Herbert Marcuse said “The incessant dynamic of technical progress has become permeated with political content, and the Logos of technics has been made into the Logos of continued servitude. The liberating force of technology-the instrumentalization of things-turns into a fetter of liberation; the instrumentalizatlon of man.”
The distance between us. The human stumbles in the inevitable journey of our transformation. Our virtual technology has created a personal space for our liberation, and yet in it we are constantly exposed to otherness and carried in a rush away from the historical self, into a new kind of forgetting.

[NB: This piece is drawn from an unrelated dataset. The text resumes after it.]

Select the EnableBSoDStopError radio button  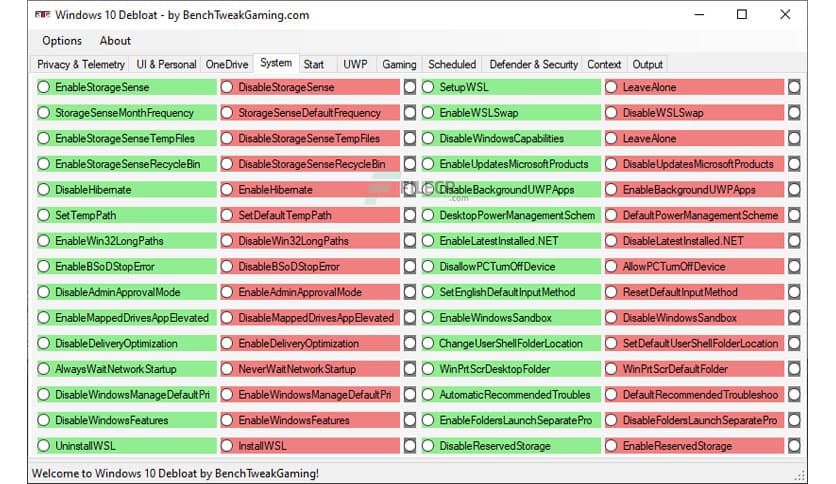(x=44, y=266)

So it’s both the extreme self held tightly by accelerated rhythyms, reflections and voices of it’s own perceptual bubble. And a disembodied self; a removal from our historical flesh bag of emotions and memories.

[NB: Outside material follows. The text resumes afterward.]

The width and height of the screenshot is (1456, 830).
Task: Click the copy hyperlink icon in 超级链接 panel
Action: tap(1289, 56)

I’m going to drink rosemary everyday and walk to remember. In the morning I will dedicate a moment to the unknown kin that will tickle my wings. And in the evening I will leak out these interactions into the form of music.

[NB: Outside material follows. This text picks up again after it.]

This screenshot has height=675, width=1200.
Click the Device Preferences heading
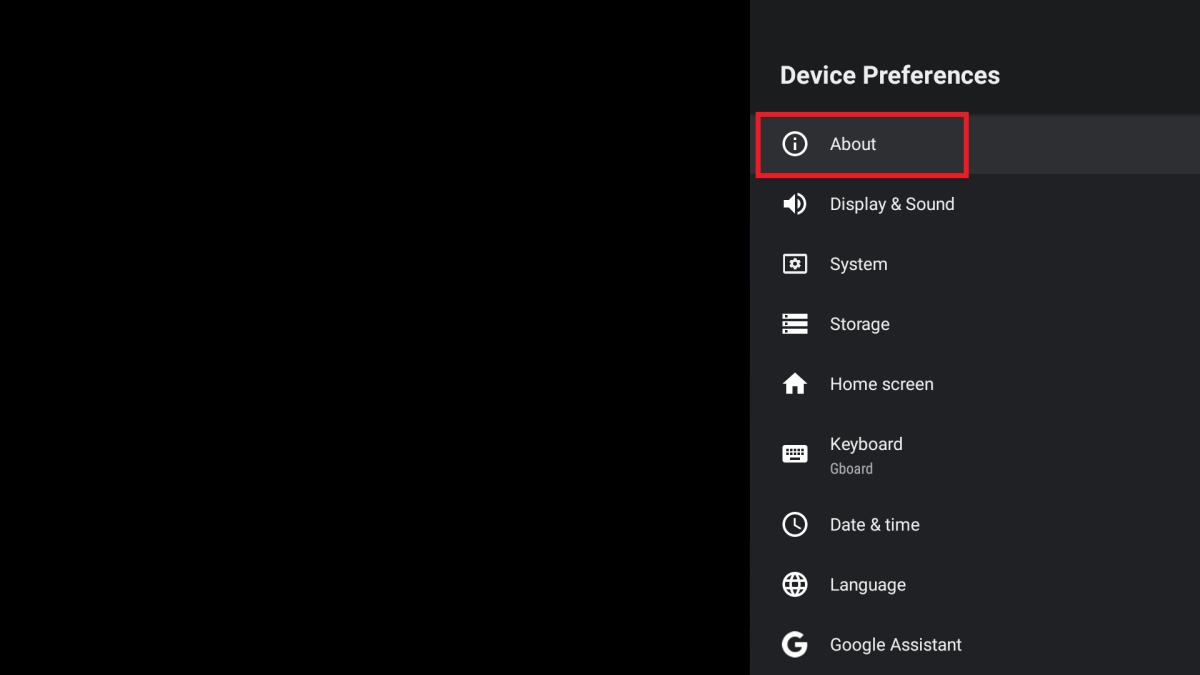(889, 75)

Listening, observing without judgement, staying with my own trouble, refusing to engage in the accelerated infosphere, yet I am part of that sphere, partly born from it. It’s so yummy and it’s comfortable to hang out in virtual space. Yet it’s so intense that I lose contingency, so my music gets shit.
What is solitude in relation to the current mass social media?
I want to paint this stumbling, this awkardness, of a longing to disengage, alongside a longing to connect. This is about a planet but us being on the planet. And also, a longing to engage, as the artist, a longing to share visions.
How do we practice this disengagement? Is the other further now, as we lie cosy in our perceptual bubbles, or is that the human condition?
How can music propose these questions, of the tensions within (dis)engagement? A new kind of failure, the failure to interact, the need for retreat, not into a glorious shining presence, but into the mediocrity of the thick.